Lines before the one containing "Cookie Policy (525, 1429)" are left out; that line and all after it, through the end of the records, must be transcribed exactly.

(Collected data entries)
'''

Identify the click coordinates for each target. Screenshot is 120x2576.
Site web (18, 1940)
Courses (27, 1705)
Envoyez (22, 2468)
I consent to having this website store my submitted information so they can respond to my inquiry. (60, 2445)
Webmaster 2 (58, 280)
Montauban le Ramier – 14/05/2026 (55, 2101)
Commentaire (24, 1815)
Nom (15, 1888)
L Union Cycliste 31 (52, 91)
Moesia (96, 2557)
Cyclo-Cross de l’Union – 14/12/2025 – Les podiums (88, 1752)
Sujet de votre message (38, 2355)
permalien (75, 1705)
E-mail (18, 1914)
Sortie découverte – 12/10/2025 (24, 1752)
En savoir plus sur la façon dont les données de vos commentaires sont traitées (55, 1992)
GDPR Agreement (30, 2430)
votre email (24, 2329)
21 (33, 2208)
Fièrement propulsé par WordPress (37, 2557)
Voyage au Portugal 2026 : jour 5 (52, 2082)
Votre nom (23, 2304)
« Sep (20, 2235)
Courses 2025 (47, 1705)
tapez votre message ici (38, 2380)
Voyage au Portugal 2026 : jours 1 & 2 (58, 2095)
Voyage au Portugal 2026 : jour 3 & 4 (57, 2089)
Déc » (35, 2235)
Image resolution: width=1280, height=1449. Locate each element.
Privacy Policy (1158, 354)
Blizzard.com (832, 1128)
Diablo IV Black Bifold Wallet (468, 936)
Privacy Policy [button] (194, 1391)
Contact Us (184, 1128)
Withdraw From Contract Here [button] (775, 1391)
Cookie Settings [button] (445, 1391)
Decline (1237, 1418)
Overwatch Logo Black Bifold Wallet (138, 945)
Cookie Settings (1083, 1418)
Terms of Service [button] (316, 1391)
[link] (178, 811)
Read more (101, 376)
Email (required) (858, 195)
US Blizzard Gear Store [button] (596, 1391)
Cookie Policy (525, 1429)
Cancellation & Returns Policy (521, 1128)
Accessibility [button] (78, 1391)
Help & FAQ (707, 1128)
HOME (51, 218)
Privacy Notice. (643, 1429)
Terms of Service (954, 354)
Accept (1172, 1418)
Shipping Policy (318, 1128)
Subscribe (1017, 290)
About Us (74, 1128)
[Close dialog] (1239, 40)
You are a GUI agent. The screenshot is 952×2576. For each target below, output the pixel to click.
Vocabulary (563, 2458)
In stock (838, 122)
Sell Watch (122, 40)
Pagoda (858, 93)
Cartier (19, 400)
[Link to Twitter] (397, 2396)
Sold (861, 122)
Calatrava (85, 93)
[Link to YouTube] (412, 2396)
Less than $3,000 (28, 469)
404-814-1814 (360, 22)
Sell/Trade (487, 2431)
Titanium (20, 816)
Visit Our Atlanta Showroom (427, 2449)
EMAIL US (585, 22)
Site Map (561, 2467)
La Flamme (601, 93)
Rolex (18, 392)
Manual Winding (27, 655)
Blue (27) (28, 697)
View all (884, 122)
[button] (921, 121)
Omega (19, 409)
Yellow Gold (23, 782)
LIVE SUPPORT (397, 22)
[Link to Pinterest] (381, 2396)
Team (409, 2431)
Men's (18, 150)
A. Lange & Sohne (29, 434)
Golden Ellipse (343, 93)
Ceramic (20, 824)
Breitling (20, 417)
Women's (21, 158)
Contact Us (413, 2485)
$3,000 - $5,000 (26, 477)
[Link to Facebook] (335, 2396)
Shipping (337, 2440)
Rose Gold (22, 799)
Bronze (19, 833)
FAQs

'''

**THE COMPLETED TASK:**
Cookie Policy (525, 1429)
Cancellation & Returns Policy (521, 1128)
Accessibility [button] (78, 1391)
Help & FAQ (707, 1128)
HOME (51, 218)
Privacy Notice. (643, 1429)
Terms of Service (954, 354)
Accept (1172, 1418)
Shipping Policy (318, 1128)
Subscribe (1017, 290)
About Us (74, 1128)
[Close dialog] (1239, 40)
You are a GUI agent. The screenshot is 952×2576. For each target below, output the pixel to click.
Vocabulary (563, 2458)
In stock (838, 122)
Sell Watch (122, 40)
Pagoda (858, 93)
Cartier (19, 400)
[Link to Twitter] (397, 2396)
Sold (861, 122)
Calatrava (85, 93)
[Link to YouTube] (412, 2396)
Less than $3,000 (28, 469)
404-814-1814 (360, 22)
Sell/Trade (487, 2431)
Titanium (20, 816)
Visit Our Atlanta Showroom (427, 2449)
EMAIL US (585, 22)
Site Map (561, 2467)
La Flamme (601, 93)
Rolex (18, 392)
Manual Winding (27, 655)
Blue (27) (28, 697)
View all (884, 122)
[button] (921, 121)
Omega (19, 409)
Yellow Gold (23, 782)
LIVE SUPPORT (397, 22)
[Link to Pinterest] (381, 2396)
Team (409, 2431)
Men's (18, 150)
A. Lange & Sohne (29, 434)
Golden Ellipse (343, 93)
Ceramic (20, 824)
Breitling (20, 417)
Women's (21, 158)
Contact Us (413, 2485)
$3,000 - $5,000 (26, 477)
[Link to Facebook] (335, 2396)
Shipping (337, 2440)
Rose Gold (22, 799)
Bronze (19, 833)
FAQs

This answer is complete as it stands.